** Opening DATA FOR PROCESSING block **

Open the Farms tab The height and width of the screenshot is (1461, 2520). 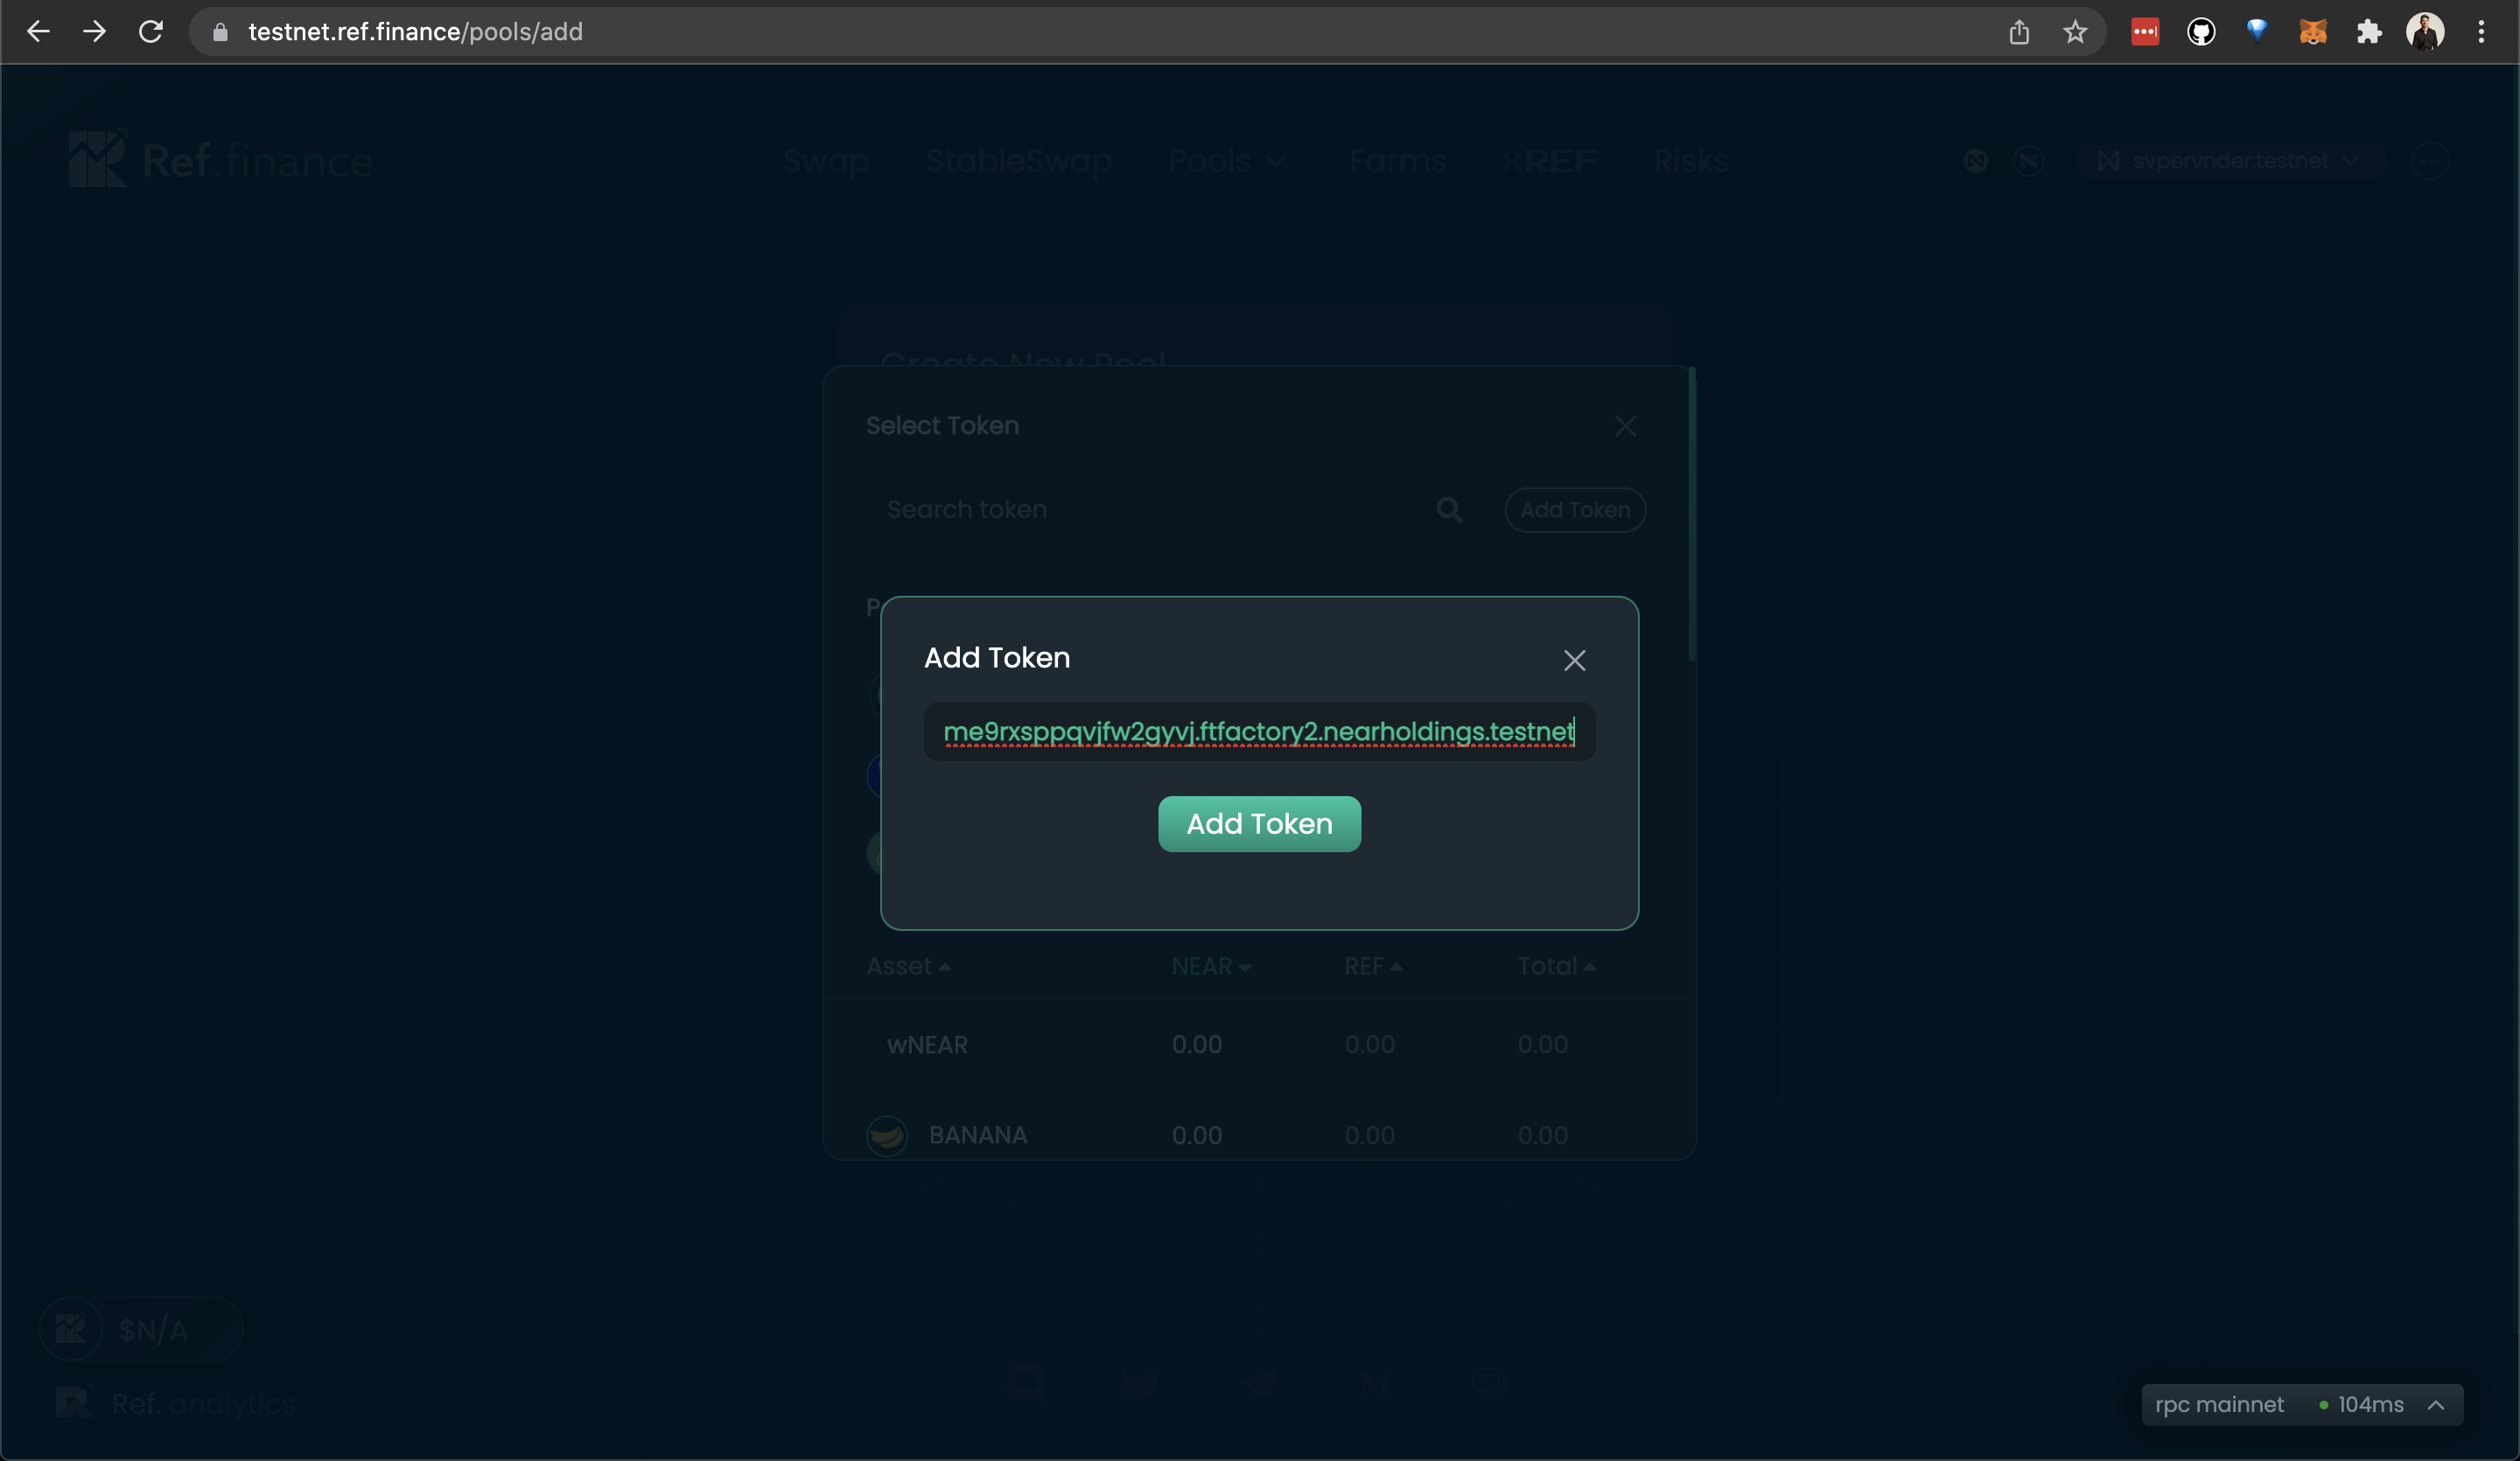1397,161
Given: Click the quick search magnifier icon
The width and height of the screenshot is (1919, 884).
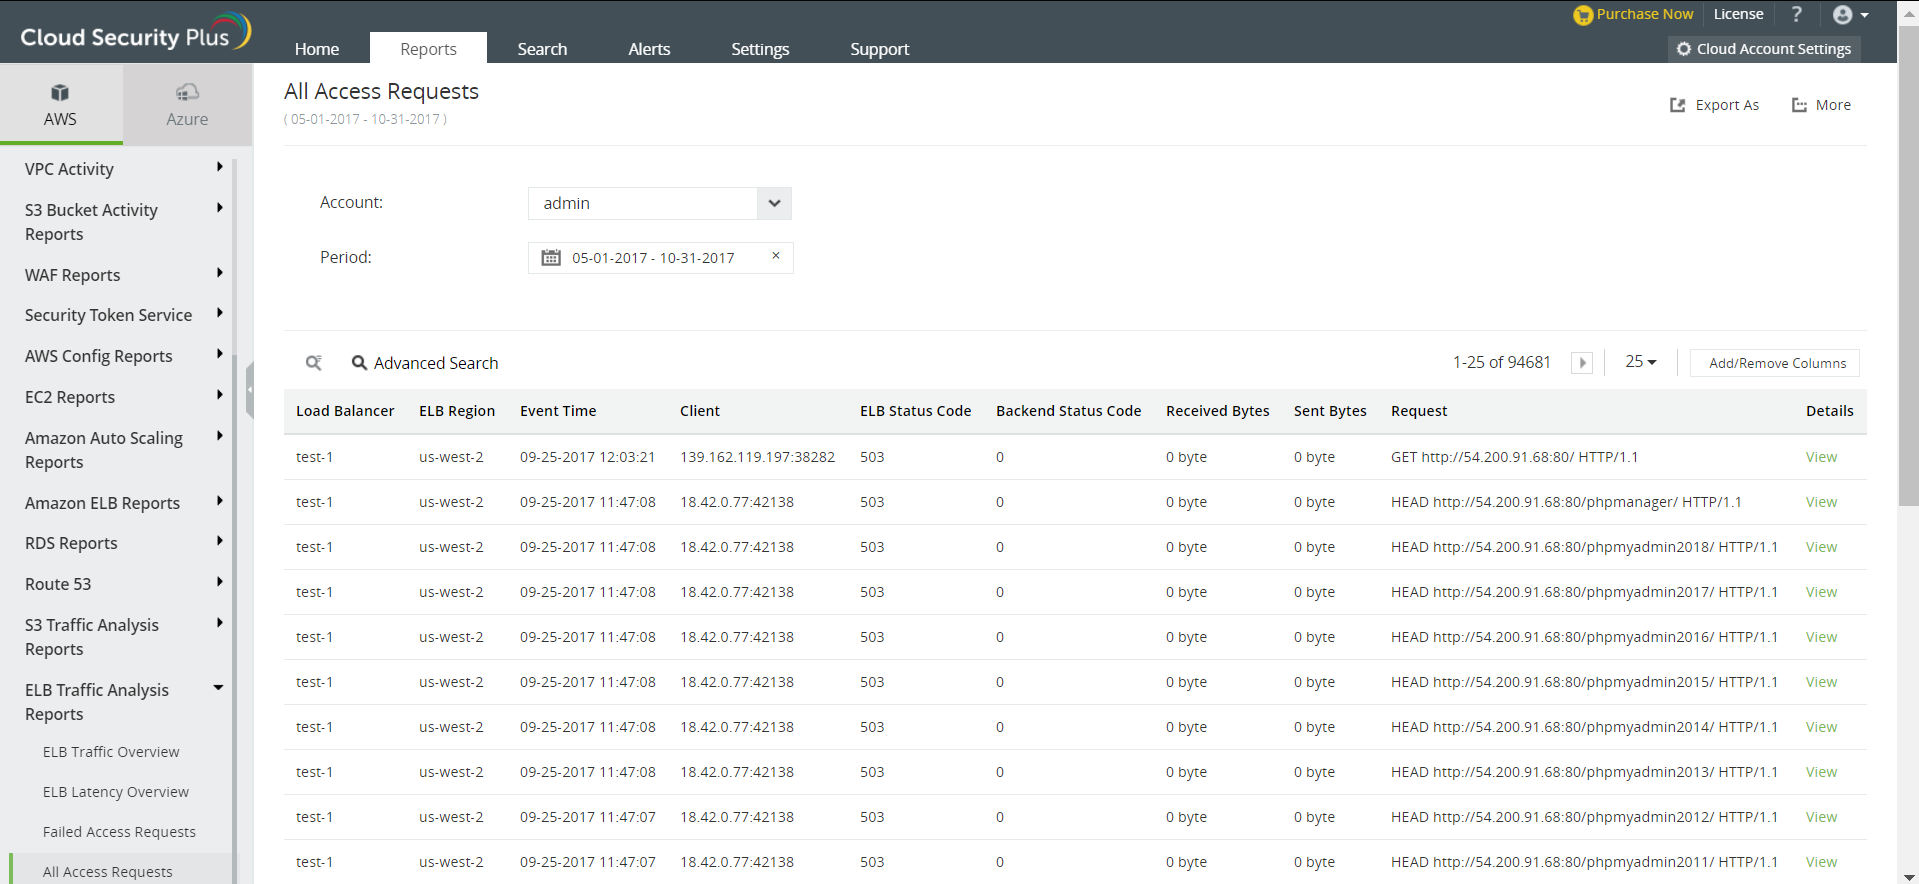Looking at the screenshot, I should (x=314, y=363).
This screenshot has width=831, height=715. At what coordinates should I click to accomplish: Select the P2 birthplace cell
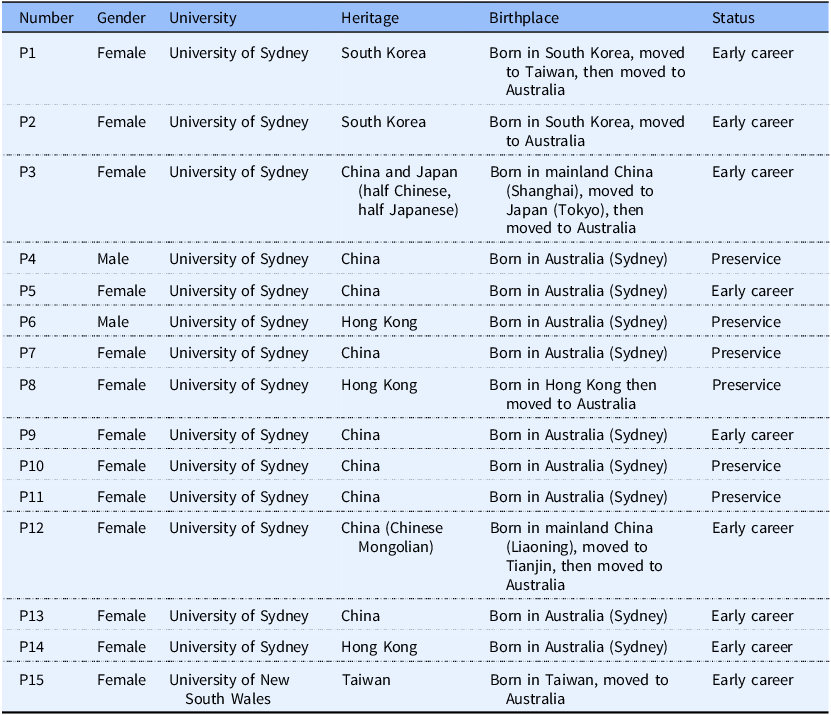[x=587, y=131]
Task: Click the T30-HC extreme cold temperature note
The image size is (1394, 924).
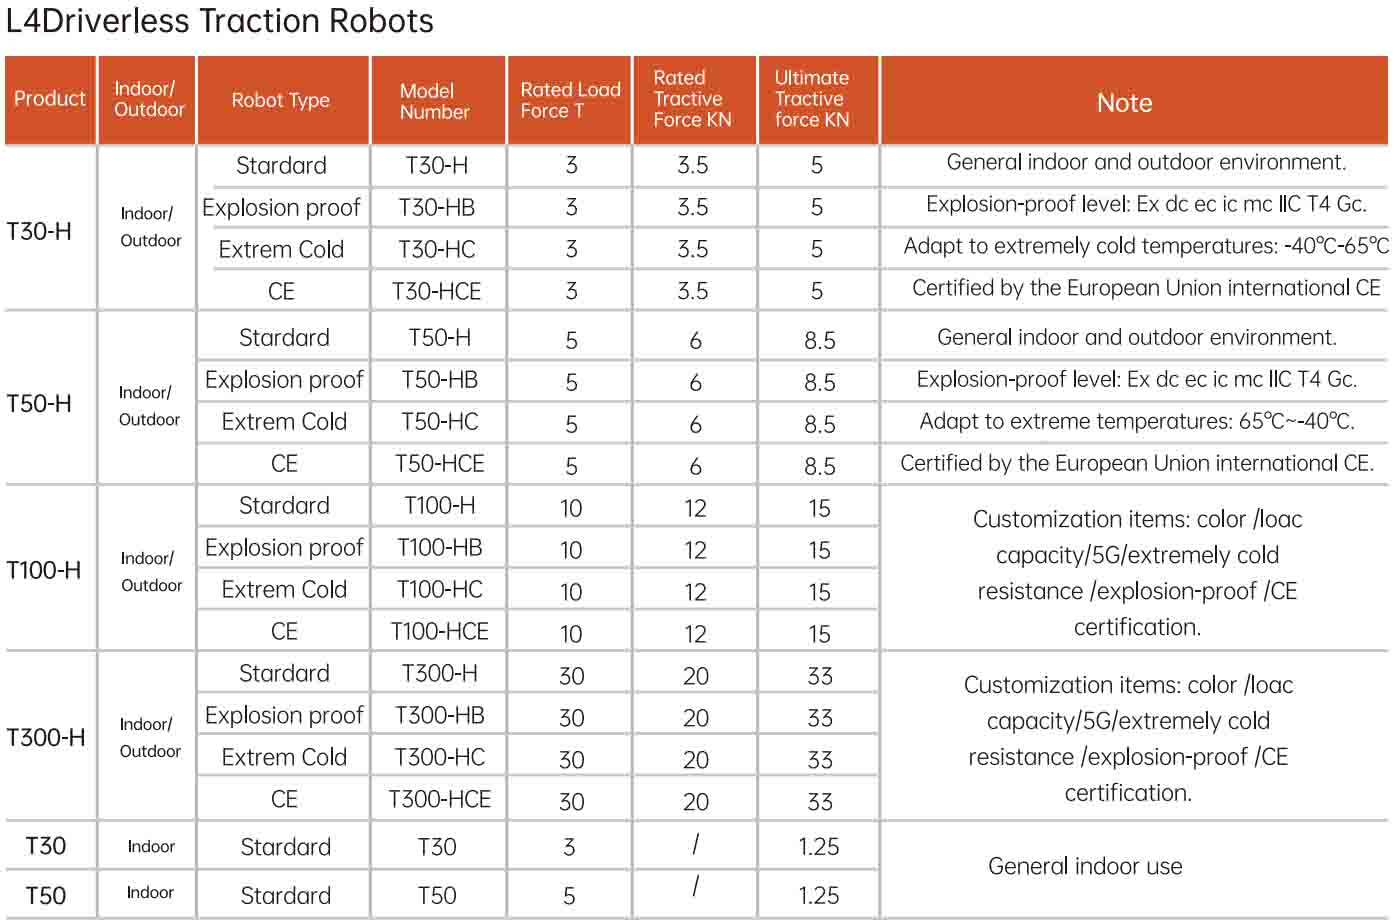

** Closing DATA FOR PROCESSING block **

- TASK ITEM
Which lines run from the one containing "Given: Click the quick search magnifier icon" to the end of the data above? Set down those lines exactly, and only those, without any pictures.

- PROBLEM SOLUTION
Given: Click the quick search magnifier icon
The width and height of the screenshot is (1919, 884).
Looking at the screenshot, I should (x=314, y=363).
This screenshot has width=831, height=715. At what coordinates should I click to accomplish: Select the P2 birthplace cell
[x=587, y=131]
Task: Click the T30-HC extreme cold temperature note
The image size is (1394, 924).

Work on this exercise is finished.